您可以使用create-batch-load-task命令创建批量加载任务。使用 CLI 创建批量加载任务时,可以使用 JSON 参数cli-input-json,该参数允许您将参数聚合到单个 JSON 片段中。您还可以使用其他几个参数(包括data-model-configurationdata-source-configurationreport-configurationtarget-database-name、和)将这些细节分开target-table-name

有关示例,请参阅 创建批量加载任务示例

描述批量加载任务

您可以按如下方式检索批量加载任务描述。

aws timestream-write describe-batch-load-task --task-id <value>

以下是示例响应。

{ "BatchLoadTaskDescription": { "TaskId": "<TaskId>", "DataSourceConfiguration": { "DataSourceS3Configuration": { "BucketName": "test-batch-load-west-2", "ObjectKeyPrefix": "sample.csv" }, "CsvConfiguration": {}, "DataFormat": "CSV" }, "ProgressReport": { "RecordsProcessed": 2, "RecordsIngested": 0, "FileParseFailures": 0, "RecordIngestionFailures": 2, "FileFailures": 0, "BytesIngested": 119 }, "ReportConfiguration": { "ReportS3Configuration": { "BucketName": "test-batch-load-west-2", "ObjectKeyPrefix": "<ObjectKeyPrefix>", "EncryptionOption": "SSE_S3" } }, "DataModelConfiguration": { "DataModel": { "TimeColumn": "timestamp", "TimeUnit": "SECONDS", "DimensionMappings": [ { "SourceColumn": "vehicle", "DestinationColumn": "vehicle" }, { "SourceColumn": "registration", "DestinationColumn": "license" } ], "MultiMeasureMappings": { "TargetMultiMeasureName": "test", "MultiMeasureAttributeMappings": [ { "SourceColumn": "wgt", "TargetMultiMeasureAttributeName": "weight", "MeasureValueType": "DOUBLE" }, { "SourceColumn": "spd", "TargetMultiMeasureAttributeName": "speed", "MeasureValueType": "DOUBLE" }, { "SourceColumn": "fuel", "TargetMultiMeasureAttributeName": "fuel", "MeasureValueType": "DOUBLE" }, { "SourceColumn": "miles", "TargetMultiMeasureAttributeName": "miles", "MeasureValueType": "DOUBLE" } ] } } }, "TargetDatabaseName": "BatchLoadExampleDatabase", "TargetTableName": "BatchLoadExampleTable", "TaskStatus": "FAILED", "RecordVersion": 1, "CreationTime": 1677167593.266, "LastUpdatedTime": 1677167602.38 } }

列出批量加载任务

您可以按如下方式列出批量加载任务。

aws timestream-write list-batch-load-tasks

输出如下所示。

{ "BatchLoadTasks": [ { "TaskId": "<TaskId>", "TaskStatus": "FAILED", "DatabaseName": "BatchLoadExampleDatabase", "TableName": "BatchLoadExampleTable", "CreationTime": 1677167593.266, "LastUpdatedTime": 1677167602.38 } ] }

恢复批量加载任务

您可以按如下方式继续执行批量加载任务。

aws timestream-write resume-batch-load-task --task-id <value>

响应可以表示成功或包含错误信息。

创建批量加载任务示例

  1. 为名为的 LiveAnalytics 数据库BatchLoad和名为的表创建时间流。

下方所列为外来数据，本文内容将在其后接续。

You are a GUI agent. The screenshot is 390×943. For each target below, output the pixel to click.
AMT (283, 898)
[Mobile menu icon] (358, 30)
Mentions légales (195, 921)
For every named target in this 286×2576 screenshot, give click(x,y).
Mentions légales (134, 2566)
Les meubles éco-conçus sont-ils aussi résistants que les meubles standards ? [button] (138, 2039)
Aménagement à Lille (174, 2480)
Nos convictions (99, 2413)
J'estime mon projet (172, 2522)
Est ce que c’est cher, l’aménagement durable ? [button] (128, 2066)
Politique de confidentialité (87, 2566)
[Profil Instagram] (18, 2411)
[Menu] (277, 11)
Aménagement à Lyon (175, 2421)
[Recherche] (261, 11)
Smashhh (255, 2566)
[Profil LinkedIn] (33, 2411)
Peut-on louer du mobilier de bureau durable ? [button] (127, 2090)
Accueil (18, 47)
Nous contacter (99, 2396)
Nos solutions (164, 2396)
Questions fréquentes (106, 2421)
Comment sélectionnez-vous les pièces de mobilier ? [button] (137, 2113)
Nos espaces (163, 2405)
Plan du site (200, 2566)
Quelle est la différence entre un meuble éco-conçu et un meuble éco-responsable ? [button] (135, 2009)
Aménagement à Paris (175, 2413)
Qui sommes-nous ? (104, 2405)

BatchLoadTest验证和的值,并在必要时调整MemoryStoreRetentionPeriodInHours和的值MagneticStoreRetentionPeriodInDays

    aws timestream-write create-database --database-name BatchLoad \ aws timestream-write create-table --database-name BatchLoad \ --table-name BatchLoadTest \ --retention-properties "{\"MemoryStoreRetentionPeriodInHours\": 12, \"MagneticStoreRetentionPeriodInDays\": 100}"
  2. 使用控制台创建 S3 存储桶并将sample.csv文件复制到该位置。您可以在示例 CSV 中下载示例 CSV

  3. 使用控制台为 Timestream 创建 S3 存储桶 LiveAnalytics ,以便在批量加载任务完成时出现错误时编写报告。

  4. 创建批量加载任务。请务必$REPORT_BUCKET使用您在前面步骤中创建的存储桶替换$INPUT_BUCKET和。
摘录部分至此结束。